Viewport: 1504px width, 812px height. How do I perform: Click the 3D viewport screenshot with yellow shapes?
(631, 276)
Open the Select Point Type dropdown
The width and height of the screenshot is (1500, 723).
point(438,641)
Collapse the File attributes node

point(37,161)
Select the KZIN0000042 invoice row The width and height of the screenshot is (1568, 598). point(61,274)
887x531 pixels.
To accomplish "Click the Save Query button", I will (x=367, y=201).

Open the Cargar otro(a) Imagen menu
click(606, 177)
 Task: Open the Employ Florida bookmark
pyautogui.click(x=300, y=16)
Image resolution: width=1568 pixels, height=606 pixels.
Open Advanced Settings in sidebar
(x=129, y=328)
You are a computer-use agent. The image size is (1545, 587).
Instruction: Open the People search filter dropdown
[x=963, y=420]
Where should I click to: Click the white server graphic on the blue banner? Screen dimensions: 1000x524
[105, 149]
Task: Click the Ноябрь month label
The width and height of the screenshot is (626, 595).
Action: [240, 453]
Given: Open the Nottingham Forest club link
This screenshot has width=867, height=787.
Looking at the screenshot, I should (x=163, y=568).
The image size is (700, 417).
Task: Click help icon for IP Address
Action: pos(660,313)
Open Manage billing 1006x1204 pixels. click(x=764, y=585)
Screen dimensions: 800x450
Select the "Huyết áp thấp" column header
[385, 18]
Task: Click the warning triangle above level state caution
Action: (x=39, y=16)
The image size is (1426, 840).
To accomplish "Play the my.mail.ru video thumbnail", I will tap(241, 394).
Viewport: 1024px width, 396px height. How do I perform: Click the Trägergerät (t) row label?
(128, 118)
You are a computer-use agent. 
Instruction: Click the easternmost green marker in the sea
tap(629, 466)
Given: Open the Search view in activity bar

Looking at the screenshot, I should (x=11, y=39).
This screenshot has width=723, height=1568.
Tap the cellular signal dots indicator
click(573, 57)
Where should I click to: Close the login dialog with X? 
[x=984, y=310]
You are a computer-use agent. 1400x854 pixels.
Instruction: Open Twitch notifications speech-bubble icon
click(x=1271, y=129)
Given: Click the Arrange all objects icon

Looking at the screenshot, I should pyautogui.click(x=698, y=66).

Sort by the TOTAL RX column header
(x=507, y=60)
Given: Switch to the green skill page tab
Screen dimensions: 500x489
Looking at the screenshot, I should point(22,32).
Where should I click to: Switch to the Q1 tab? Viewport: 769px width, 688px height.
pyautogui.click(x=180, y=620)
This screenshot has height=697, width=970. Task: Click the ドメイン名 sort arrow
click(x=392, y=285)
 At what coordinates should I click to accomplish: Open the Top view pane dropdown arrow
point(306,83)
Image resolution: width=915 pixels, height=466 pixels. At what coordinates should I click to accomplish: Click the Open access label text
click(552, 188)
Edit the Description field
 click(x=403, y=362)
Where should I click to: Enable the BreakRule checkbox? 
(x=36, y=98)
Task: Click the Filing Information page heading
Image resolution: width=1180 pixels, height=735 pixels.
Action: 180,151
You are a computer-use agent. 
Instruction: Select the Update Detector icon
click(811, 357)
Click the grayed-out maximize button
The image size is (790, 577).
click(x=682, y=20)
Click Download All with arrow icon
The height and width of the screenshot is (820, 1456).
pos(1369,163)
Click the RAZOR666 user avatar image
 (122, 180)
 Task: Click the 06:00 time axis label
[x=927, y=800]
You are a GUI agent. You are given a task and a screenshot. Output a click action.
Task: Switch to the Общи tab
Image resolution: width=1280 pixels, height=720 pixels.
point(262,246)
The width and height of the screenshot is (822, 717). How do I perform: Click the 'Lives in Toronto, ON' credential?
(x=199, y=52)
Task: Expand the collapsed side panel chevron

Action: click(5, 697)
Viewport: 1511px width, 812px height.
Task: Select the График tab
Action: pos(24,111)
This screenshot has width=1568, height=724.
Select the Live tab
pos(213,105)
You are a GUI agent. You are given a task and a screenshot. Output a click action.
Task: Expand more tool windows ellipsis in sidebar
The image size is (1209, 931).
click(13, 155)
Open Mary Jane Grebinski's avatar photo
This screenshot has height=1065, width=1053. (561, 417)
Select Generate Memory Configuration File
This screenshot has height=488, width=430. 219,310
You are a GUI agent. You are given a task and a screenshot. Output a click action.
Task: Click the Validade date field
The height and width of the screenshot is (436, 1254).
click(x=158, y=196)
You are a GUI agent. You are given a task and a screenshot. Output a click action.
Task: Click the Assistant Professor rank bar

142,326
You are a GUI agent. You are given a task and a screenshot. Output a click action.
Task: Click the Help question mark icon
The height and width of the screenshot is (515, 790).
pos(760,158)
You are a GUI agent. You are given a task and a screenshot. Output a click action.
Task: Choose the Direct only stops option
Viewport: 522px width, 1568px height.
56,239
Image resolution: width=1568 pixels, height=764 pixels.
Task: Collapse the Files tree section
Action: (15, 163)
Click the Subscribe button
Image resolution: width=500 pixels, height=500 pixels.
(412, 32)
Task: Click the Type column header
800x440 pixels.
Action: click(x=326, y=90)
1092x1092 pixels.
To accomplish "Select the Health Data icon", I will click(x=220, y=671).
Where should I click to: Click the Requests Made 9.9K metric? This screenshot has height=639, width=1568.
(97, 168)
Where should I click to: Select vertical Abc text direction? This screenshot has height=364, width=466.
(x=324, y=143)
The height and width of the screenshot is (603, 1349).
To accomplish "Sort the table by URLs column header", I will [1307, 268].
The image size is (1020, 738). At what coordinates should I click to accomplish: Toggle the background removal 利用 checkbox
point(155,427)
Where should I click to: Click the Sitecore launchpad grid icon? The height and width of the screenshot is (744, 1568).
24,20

What you have to do:
Could you retype every record above exactly as written?

Written solution:
Viewport: 1504px width, 812px height. How do I perform: Click the 3D viewport screenshot with yellow shapes?
(631, 276)
Open the Select Point Type dropdown
The width and height of the screenshot is (1500, 723).
point(438,641)
Collapse the File attributes node

point(37,161)
Select the KZIN0000042 invoice row The width and height of the screenshot is (1568, 598). point(61,274)
887x531 pixels.
To accomplish "Click the Save Query button", I will (x=367, y=201).

Open the Cargar otro(a) Imagen menu
click(606, 177)
 Task: Open the Employ Florida bookmark
pyautogui.click(x=300, y=16)
Image resolution: width=1568 pixels, height=606 pixels.
Open Advanced Settings in sidebar
(x=129, y=328)
You are a computer-use agent. The image size is (1545, 587).
Instruction: Open the People search filter dropdown
[x=963, y=420]
Where should I click to: Click the white server graphic on the blue banner? Screen dimensions: 1000x524
[105, 149]
Task: Click the Ноябрь month label
The width and height of the screenshot is (626, 595).
Action: [240, 453]
Given: Open the Nottingham Forest club link
This screenshot has width=867, height=787.
Looking at the screenshot, I should (x=163, y=568).
The image size is (700, 417).
Task: Click help icon for IP Address
Action: pos(660,313)
Open Manage billing 1006x1204 pixels. click(x=764, y=585)
Screen dimensions: 800x450
Select the "Huyết áp thấp" column header
[385, 18]
Task: Click the warning triangle above level state caution
Action: (x=39, y=16)
The image size is (1426, 840).
To accomplish "Play the my.mail.ru video thumbnail", I will tap(241, 394).
Viewport: 1024px width, 396px height. How do I perform: Click the Trägergerät (t) row label?
(128, 118)
You are a computer-use agent. 
Instruction: Click the easternmost green marker in the sea
tap(629, 466)
Given: Open the Search view in activity bar

Looking at the screenshot, I should (x=11, y=39).
This screenshot has width=723, height=1568.
Tap the cellular signal dots indicator
click(573, 57)
Where should I click to: Close the login dialog with X? 
[x=984, y=310]
You are a computer-use agent. 1400x854 pixels.
Instruction: Open Twitch notifications speech-bubble icon
click(x=1271, y=129)
Given: Click the Arrange all objects icon

Looking at the screenshot, I should pyautogui.click(x=698, y=66).

Sort by the TOTAL RX column header
(x=507, y=60)
Given: Switch to the green skill page tab
Screen dimensions: 500x489
Looking at the screenshot, I should point(22,32).
Where should I click to: Switch to the Q1 tab? Viewport: 769px width, 688px height.
pyautogui.click(x=180, y=620)
This screenshot has height=697, width=970. Task: Click the ドメイン名 sort arrow
click(x=392, y=285)
 At what coordinates should I click to accomplish: Open the Top view pane dropdown arrow
point(306,83)
Image resolution: width=915 pixels, height=466 pixels. At what coordinates should I click to accomplish: Click the Open access label text
click(552, 188)
Edit the Description field
 click(x=403, y=362)
Where should I click to: Enable the BreakRule checkbox? 
(x=36, y=98)
Task: Click the Filing Information page heading
Image resolution: width=1180 pixels, height=735 pixels.
Action: 180,151
You are a computer-use agent. 
Instruction: Select the Update Detector icon
click(811, 357)
Click the grayed-out maximize button
The image size is (790, 577).
click(x=682, y=20)
Click Download All with arrow icon
The height and width of the screenshot is (820, 1456).
pos(1369,163)
Click the RAZOR666 user avatar image
 (122, 180)
 Task: Click the 06:00 time axis label
[x=927, y=800]
You are a GUI agent. You are given a task and a screenshot. Output a click action.
Task: Switch to the Общи tab
Image resolution: width=1280 pixels, height=720 pixels.
point(262,246)
The width and height of the screenshot is (822, 717). How do I perform: Click the 'Lives in Toronto, ON' credential?
(x=199, y=52)
Task: Expand the collapsed side panel chevron

Action: click(5, 697)
Viewport: 1511px width, 812px height.
Task: Select the График tab
Action: pos(24,111)
This screenshot has width=1568, height=724.
Select the Live tab
pos(213,105)
You are a GUI agent. You are given a task and a screenshot. Output a click action.
Task: Expand more tool windows ellipsis in sidebar
The image size is (1209, 931).
click(13, 155)
Open Mary Jane Grebinski's avatar photo
This screenshot has height=1065, width=1053. (561, 417)
Select Generate Memory Configuration File
This screenshot has height=488, width=430. 219,310
You are a GUI agent. You are given a task and a screenshot. Output a click action.
Task: Click the Validade date field
The height and width of the screenshot is (436, 1254).
click(x=158, y=196)
You are a GUI agent. You are given a task and a screenshot. Output a click action.
Task: Click the Assistant Professor rank bar

142,326
You are a GUI agent. You are given a task and a screenshot. Output a click action.
Task: Click the Help question mark icon
The height and width of the screenshot is (515, 790).
pos(760,158)
You are a GUI agent. You are given a task and a screenshot. Output a click action.
Task: Choose the Direct only stops option
Viewport: 522px width, 1568px height.
56,239
Image resolution: width=1568 pixels, height=764 pixels.
Task: Collapse the Files tree section
Action: (15, 163)
Click the Subscribe button
Image resolution: width=500 pixels, height=500 pixels.
(412, 32)
Task: Click the Type column header
800x440 pixels.
Action: click(x=326, y=90)
1092x1092 pixels.
To accomplish "Select the Health Data icon", I will click(x=220, y=671).
Where should I click to: Click the Requests Made 9.9K metric? This screenshot has height=639, width=1568.
(97, 168)
Where should I click to: Select vertical Abc text direction? This screenshot has height=364, width=466.
(x=324, y=143)
The height and width of the screenshot is (603, 1349).
To accomplish "Sort the table by URLs column header", I will [1307, 268].
The image size is (1020, 738). At what coordinates should I click to accomplish: Toggle the background removal 利用 checkbox
point(155,427)
Where should I click to: Click the Sitecore launchpad grid icon? The height and width of the screenshot is (744, 1568).
24,20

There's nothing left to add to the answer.